(Stored dataset items)

*****

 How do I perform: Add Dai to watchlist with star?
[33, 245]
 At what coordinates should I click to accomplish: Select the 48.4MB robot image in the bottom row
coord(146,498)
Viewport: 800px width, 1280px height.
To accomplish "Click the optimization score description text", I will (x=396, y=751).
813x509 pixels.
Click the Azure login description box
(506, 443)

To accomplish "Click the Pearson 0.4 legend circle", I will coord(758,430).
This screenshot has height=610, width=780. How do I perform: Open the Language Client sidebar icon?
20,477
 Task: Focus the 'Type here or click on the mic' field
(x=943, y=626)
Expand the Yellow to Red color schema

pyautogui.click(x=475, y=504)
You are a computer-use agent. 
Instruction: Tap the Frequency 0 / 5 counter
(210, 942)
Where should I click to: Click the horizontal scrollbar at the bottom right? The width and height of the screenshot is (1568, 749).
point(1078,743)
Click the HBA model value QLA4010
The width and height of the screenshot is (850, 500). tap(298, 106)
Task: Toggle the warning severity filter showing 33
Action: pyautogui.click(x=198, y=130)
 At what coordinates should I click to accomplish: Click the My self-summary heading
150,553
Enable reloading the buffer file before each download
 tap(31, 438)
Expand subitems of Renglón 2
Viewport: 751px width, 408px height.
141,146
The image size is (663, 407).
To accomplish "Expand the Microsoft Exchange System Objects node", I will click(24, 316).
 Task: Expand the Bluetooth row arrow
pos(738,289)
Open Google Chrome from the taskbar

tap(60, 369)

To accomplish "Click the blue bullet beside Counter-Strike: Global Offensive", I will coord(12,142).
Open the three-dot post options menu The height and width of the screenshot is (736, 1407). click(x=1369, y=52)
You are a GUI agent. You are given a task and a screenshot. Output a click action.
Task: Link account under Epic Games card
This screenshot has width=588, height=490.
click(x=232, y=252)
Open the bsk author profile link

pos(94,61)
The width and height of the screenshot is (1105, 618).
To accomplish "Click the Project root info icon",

*****

▶ _Work instructions_
All lines with the word "agent" must be located in the data and copied.

▶ _Expected answer_
You are a computer-use agent. 
You are a GUI agent. You are given a task and a screenshot. Output a click action.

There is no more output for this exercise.